Complete o seguinte:
**a.** No trecho sobre as Parcerias Público-Privadas, reescreva a parte que começa em "As grandes corporações" e segue até "reverter este processo.", trocando "grandes corporações" por "empresas transnacionais".
**b.** Indique se cada afirmação concorda com o trecho sobre as Parcerias Público-Privadas, respondendo sim ou não e citando as palavras decisivas: (i) Guido Mantega ocupa o cargo de Ministro do Planejamento. (ii) O projeto das Parcerias Público-Privadas foi elaborado pelo Ministério da Fazenda. (iii) As Parcerias Público-Privadas são descritas como a iniciativa de desnacionalização mais escandalosa da história do país.

O Ministro do Planejamento, Guido Mantega, percebeu ao longo de 2003 que a única forma de «empoderar» sua pasta era torná-la um espaço de articulação para os investidores externos. Enquanto Palocci representa os olhos, ouvidos e a voz do sistema financeiro no interior do Governo, Mantega representa os braços e pernas operacionais deste, as vorazes redes monopolistas à procura de diversificação e ampliação de seus negócios. Enquanto o primeiro dita uma macroeconomia contracionista que vulnerabiliza intencionalmente a economia nacional, o segundo oferece o único tônico revigorante possível, os investimentos privados associados. Um administra o problema, o outro vende copiosamente a solução. Os fundamentos exigidos pelos credores são garantias para os investidores; os aportes destes lastreiam os títulos daqueles. Essa é a gênese do projeto das Parcerias Público-Privadas. Autoria do próprio Ministério do Planejamento. Auto-mutilação como prova de quanto o Brasil pode se descaracterizar para encontrar compradores.

As PPPs procuram consolidar um novo perfil de desenvolvimento para os países da periferia, no qual não há mais subalternidade do capital nacional já que pode ser subalterno algo que não existe. O Estado deixa de negociar com o capital a partir de vetores econômicos equivalentes e se reduz, ele próprio, a um canal privado de negociação. O «novo ciclo de desenvolvimento» prometido pelo Ministro Mantega será um espetáculo do fatiamento do que sobra da economia nacional pelas transnacionais, com chancela e patrocínio de um Governo «popular». Não se trata de um inocente desenvolvimento do subdesenvolvimento, mas da anulação das possibilidades de se construir dinamismo, autonomia e compartilhamento, na escala do país e da região.

As grandes corporações dirão para que servirá o Brasil, seu perfil ideal, o que produzir, o que consumir, como viver. Ao planejarem a infra-estrutura, predefinirão a natureza das atividades econômicas viáveis no país. Ao mercantilizarem os serviços essenciais à população, definirão a hierarquia definitiva de uma cidadania censitária, tanto mais iguais quanto mais endinheirados. As Parcerias Público-Privadas representam a iniciativa de desnacionalização mais escandalosa e nefasta da história do país por que apresentadas em um momento aguda decomposição do território e ainda por forças políticas eleitas para reverter este processo.

Material fornecido:
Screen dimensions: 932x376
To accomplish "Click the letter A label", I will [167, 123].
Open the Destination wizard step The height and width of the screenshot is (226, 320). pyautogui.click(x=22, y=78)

Respostas abaixo:
**a.**
As empresas transnacionais dirão para que servirá o Brasil, seu perfil ideal, o que produzir, o que consumir, como viver. Ao planejarem a infra-estrutura, predefinirão a natureza das atividades econômicas viáveis no país. Ao mercantilizarem os serviços essenciais à população, definirão a hierarquia definitiva de uma cidadania censitária, tanto mais iguais quanto mais endinheirados. As Parcerias Público-Privadas representam a iniciativa de desnacionalização mais escandalosa e nefasta da história do país por que apresentadas em um momento aguda decomposição do território e ainda por forças políticas eleitas para reverter este processo.

**b.**
(i) Sim: "O Ministro do Planejamento, Guido Mantega".
(ii) Não: "Autoria do próprio Ministério do Planejamento."
(iii) Sim: "As Parcerias Público-Privadas representam a iniciativa de desnacionalização mais escandalosa e nefasta da história do país".